Quatro anos depois, em 2006, foi eleito senador, cargo para o qual foi reeleito em 2014.
Foi justamente a partir de 2014 que ele, assim como outros políticos do país, passaram a ser alvos da Operação Lava Jato. Ele foi alvo de mandados de busca e apreensão cumpridos pela Polícia Federal no âmbito das investigações conduzidas pela operação.
A partir de 2018, Collor se aproximou e se tornou um grande apoiador do então candidato à Presidência Jair Bolsonaro (PL).
Em 2022, já no fim de seu mandato como senador, Collor disputou a eleição para o governo de Alagoas, mas perdeu para Renan Filho (MDB), filho do senador Renan Calheiros — que chegou a ser ministro da Justiça do governo de Collor, nos anos 1990.
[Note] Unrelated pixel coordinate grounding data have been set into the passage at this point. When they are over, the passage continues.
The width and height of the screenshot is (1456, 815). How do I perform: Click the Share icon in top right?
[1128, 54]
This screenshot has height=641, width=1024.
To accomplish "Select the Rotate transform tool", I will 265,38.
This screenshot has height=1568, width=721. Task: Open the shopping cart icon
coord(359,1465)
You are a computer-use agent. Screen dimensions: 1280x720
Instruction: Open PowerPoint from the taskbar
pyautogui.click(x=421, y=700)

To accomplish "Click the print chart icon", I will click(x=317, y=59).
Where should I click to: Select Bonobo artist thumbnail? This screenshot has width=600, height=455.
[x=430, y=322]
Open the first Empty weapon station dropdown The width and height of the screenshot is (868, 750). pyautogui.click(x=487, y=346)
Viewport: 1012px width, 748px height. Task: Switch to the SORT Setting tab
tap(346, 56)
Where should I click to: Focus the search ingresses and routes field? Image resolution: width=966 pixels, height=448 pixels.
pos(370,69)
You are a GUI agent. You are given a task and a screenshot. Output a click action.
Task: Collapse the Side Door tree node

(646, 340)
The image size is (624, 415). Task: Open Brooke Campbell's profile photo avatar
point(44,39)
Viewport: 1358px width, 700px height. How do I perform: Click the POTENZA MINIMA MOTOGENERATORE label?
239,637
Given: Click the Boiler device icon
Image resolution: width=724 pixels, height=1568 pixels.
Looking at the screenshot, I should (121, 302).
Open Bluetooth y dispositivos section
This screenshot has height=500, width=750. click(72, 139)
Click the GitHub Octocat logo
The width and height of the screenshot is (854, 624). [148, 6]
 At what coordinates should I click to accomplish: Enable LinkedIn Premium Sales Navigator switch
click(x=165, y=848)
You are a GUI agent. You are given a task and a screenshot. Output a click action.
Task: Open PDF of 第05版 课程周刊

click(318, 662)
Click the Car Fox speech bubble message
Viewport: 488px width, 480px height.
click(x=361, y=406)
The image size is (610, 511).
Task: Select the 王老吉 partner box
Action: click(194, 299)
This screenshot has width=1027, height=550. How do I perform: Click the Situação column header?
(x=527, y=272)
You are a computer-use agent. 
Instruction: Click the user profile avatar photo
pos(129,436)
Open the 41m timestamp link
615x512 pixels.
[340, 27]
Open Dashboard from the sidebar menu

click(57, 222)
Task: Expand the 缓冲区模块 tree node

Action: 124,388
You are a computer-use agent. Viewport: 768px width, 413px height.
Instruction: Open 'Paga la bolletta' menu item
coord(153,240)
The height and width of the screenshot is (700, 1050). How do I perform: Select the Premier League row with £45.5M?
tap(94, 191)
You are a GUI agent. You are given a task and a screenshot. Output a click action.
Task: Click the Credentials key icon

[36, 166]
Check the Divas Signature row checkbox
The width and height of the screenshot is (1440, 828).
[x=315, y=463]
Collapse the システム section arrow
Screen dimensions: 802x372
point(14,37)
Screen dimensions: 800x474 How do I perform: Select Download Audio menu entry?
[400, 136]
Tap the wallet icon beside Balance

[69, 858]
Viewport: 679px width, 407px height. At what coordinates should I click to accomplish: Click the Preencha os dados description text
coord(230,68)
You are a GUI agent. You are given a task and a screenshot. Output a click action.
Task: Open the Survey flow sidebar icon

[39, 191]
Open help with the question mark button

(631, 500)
Especialistas ouvidos pela BBC News Brasil no início do julgamento, em 2023, avaliaram que o processo teria pouco impacto sobre seu legado.
“Apesar de ter sido o primeiro presidente da República após a redemocratização, o fato de ele ter sido alvo de um impeachment corroeu muito do capital político que ele poderia ter. Além disso, nos últimos anos, ele não se firmou como uma liderança regional representativa”, disse então o professor de Relações Internacionais da Escola Superior de Propaganda e Marketing (ESPM) Fabio Andrade, que também coordena o Legislab, uma entidade que pesquisa o funcionamento do Poder Legislativo no Brasil.
Collor foi condenado – e a agora preso – em desdobramentos da operação Lava Jato, que é alvo de grandes controvérsias desde 2019, quando foram divulgados os conteúdos de conversas supostamente mantidas entre procuradores da República que atuava na operação e então juiz federal (atual senador) Sergio Moro. Vazamentos esses que ficaram conhecidos como Vaza Jato.
Lideranças do PT e de outros partidos de esquerda alegaram que as conversas revelavam uma espécie de conluio entre os procuradores e o então juiz. Tanto os procuradores da Lava Jato quanto Moro negaram qualquer irregularidade.
Nos últimos anos, porém, uma série de decisões reverteram condenações originadas em processos da operação. A mais conhecida delas foi a decisão do STF de anular as condenações contra o presidente Lula após a avaliação de que ele deveria ter sido julgado por outras varas que não a vara federal de Curitiba, onde Moro atuou.